Our house was a big old colonial in which every room was heated by a radiator. An oil furnace the size of a Model T automobile churned away in the basement to keep it all going. I liked my corner bedroom for the cross currant of air I could create in it. At night I’d burrow under layers of blankets and read into early hours with a flashlight: Gone with the Wind, On the Beach, Bring Me a Unicorn, and all the journals of Anne Morrow Lindbergh, falling in love not so much with Charles Lindbergh, as with Anne. I loved the way she wrote.

One night–it must have been a Nor’easter outside–wind was whipping through my room so hard the radiator went into overdrive. Hissing its head off and spraying hot steaming water all around the room, I had more reason than ever to stay buried under blankets, head and all. What could I do but scream for help?
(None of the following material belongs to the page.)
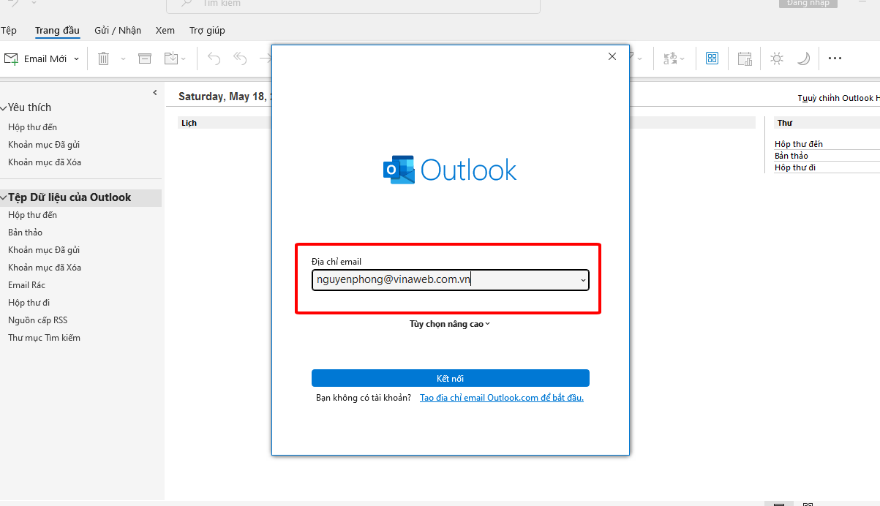Expand the Email Mới dropdown arrow

pos(76,58)
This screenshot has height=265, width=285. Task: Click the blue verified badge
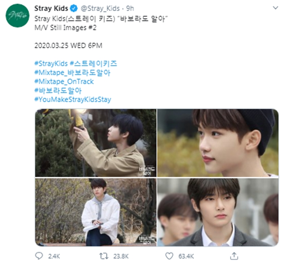tap(74, 8)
It was my father that heard my cries and came in and shut it all off (how’d he do that without getting burned?), closing my windows too most likely. An old camper at heart, he understood my craving for fresh air and had no harsh words for me, not that I remember.

Years later, in that railroad flat apartment in NYC, the radiator heat was even worse. Well, everything was. I was trying to recover from a broken marriage and deal with a divorce at the time, and not doing particularly well with either. That might have had something to do with it. So I moved West, choosing California, to put my life into some sort of sunshine. And to get out of those damn white gloves.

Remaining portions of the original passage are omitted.